*Page text*.
•••••
Cairo prosecutors have sent
Italian prosecutors transcripts of fresh questioning of the
police who carried out a probe into Giulio Regeni's death,
sources said Monday.
Rome and Cairo chief prosecutors said the handing over of the
documents, which had been sought by Rome, was a "step forward"
in cooperation over the torture and murder of the 28-year-old
Cambridge University doctoral researcher.
Last month Egyptian President Abdel Fattah el-Sisi stressed
to a delegation led by Senate defence committee chair Nicola
Latorre Egypt's "full commitment" to finding Regeni's killers
and underscored the "importance of continuing cooperation"
between Egyptian and Italian prosecutors on the case.
Sisi and the delegation discussed "means to reactivate
political relations between the two States", referring to the
current absence of an Italian ambassador in Cairo because of the
Regeni case.
The parties reviewed "developments" in the Regeni case and
Sisi reaffirmed the importance of continuing "close and
continuous" cooperation between Italian and Egyptian
investigators.
He underscored Egypt's "full commitment to work to uncover
the circumstances of this incident, and the truth, to catch its
authors and hand them over to justice".
Italy needs the truth on Regeni's murder, Latorrre told Sisi,
stressing the need for judicial cooperation to be stepped up
further.
"We conveyed an extremely clear message" to Sisi, Latorre
said, saying "Italy strongly feels the need for truth...on the
murder of one of our sons".
He said "this truth requires a significant impulse in the
activities of judicial cooperation".
Italian-Egyptian ties have been strained by the case of
Regeni, an Italian student tortured and murdered in Cairo early
in 2016.
Italy has yet to send an ambassador back to Cairo after
protesting delays in investigating the case.
It is also withholding spare parts for F-35 fighter jets.
Egypt has denied that its security apparatus, frequently
accused of repressing and disappearing opponents, had anything
to do with Cambridge University researcher Regeni's death.
Successive Italian governments have vowed to help Regeni's
parents get to the truth of the death of their son, who was
working on Egyptian trade unions.
Rome and Cairo prosecutors have been working together on the
case but Regeni's parents have accused the Egyptian side of not
cooperating fully.
Receiving the delegation led by ruling centre-left Democratic
Party (PD) Senator Latorre, el-Sisi said he wanted to relaunch
ties with Italy.
"Egypt aspires to develop its historical relations that tie
it to Italy and to relaunch them," MENA news agency said, citing
presidential spokesman Youssef.
Sisi also stated his "confidence in the capacity of relations
between the two countries to overcome the various challenges".
Sisi stressed the importance of boosting parliamentary visits
"to lend fresh impetus to the privileged ties of friendship
between the Egyptian and Italian peoples".
A month ago, on June 16, Egyptian authorities turned down a
request from Rome prosecutors to be present at the questioning
of Egyptian police officers who carried out investigations into
the Friuli-born researcher.
They said Egyptian law forbids the presence of foreign
magistrates during judicial activity.
Regeni's parents Claudio and Paola were informed of the
refusal during a meeting Friday with Rome chief prosecutor
Giuseppe Pignatone and his assistant Sergio Colaiocco.
•••••
*Given information*.
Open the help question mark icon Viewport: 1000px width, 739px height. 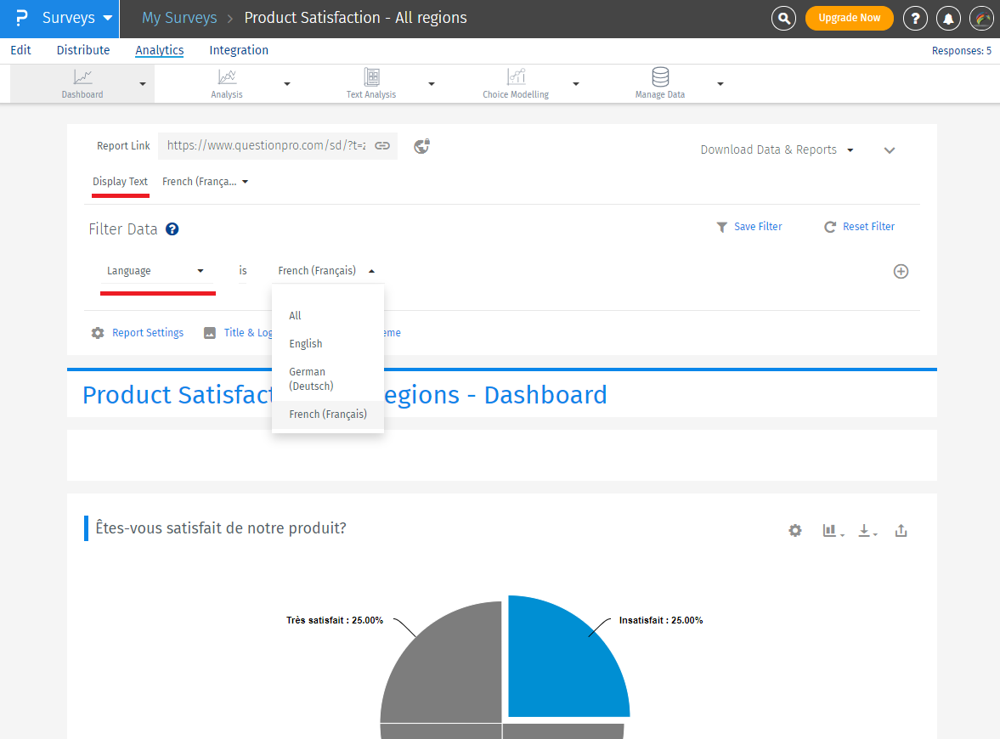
•••••
*Exercise tasks*.
1 > Name every person mentioned in the article on the Regeni case.
2 > Translate this sentence from the article on the Regeni case into Spanish: "Italy has yet to send an ambassador back to Cairo after protesting delays in investigating the case."
3 > Carry the article on the Regeni case forward from its last sentence.
The data above come from a different source than the article.

*Outputs by task*.
1 >
- Giulio Regeni
- Abdel Fattah el-Sisi
- Nicola Latorre
- Youssef
- Claudio
- Paola
- Giuseppe Pignatone
- Sergio Colaiocco

2 > Italia aún no ha enviado de vuelta un embajador a El Cairo tras protestar por los retrasos en la investigación del caso.

3 >
Cairo prosecutors have, however, sent their Italian
counterparts a second report on testimony from the seven
policemen who probed Regeni, who disappeared on January 25 2016
and whose mutilated body was found on the road to Alexandria
eight days later. The testimony is a summary of what the
agents said and not
their testimony in full, judicial sources said.
Italian magistrates are hoping for a third tranche of
documents, starting with questioning of the national security
chief who investigated Regeni a few days before his
disappearance, as well as testimony given in March 2016 by the
agent who searched the home of the alleged head of a kidnapping
gang suspected of abducting and robbing foreigners.
Regeni went missing in the Egyptian capital on January
25, 2016, on the heavily policed fifth anniversary of the
uprising that ousted former strongman and president Hosni
Mubarak.
His severely tortured, mutilated body was found on February
3 in a ditch on the city's outskirts.
Egyptian and Italian prosecutors have been working on the
case but Rome has yet to send a new ambassador to Cairo in
protest at the lack of progress.
"Italy has mourned the killing of one of its studious young
people, Giulio Regeni, without full light being shed on this
tragic case for a year and despite the intense efforts of our
judiciary and our diplomacy," President Sergio Mattarella said
on the first anniversary of Regeni's disappearance.
"We call for broader and more effective cooperation so that
the culprits are brought to justice".
Premier Paolo Gentiloni expressed his support for Regeni's
family and said his government was determined to get to the
truth.
Foreign Minister Angelino Alfano echoed his words and said
that the young man's death "deprives all of us of a generous
heart that could have done a great deal for others".
The message on the foreign ministry website said that "the
tragic death of Giulio Regeni is still an open wound not only
for his family, who remain in our thoughts, but for our entire
country".
A video recently surfaced in which the head of the Cairo
street traders' union, Mohammed Abdallah, secretly filmed
Regeni asking him questions about the union using a police
shirt-button microcamera.
Abdallah said he was doing his patriotic duty because Regeni,
he said, was a spy.
Egypt has furnished several explanations for Regeni's death
ranging from a car accident to a gay fight to the kidnapping,
all of which have been dismissed by Italy.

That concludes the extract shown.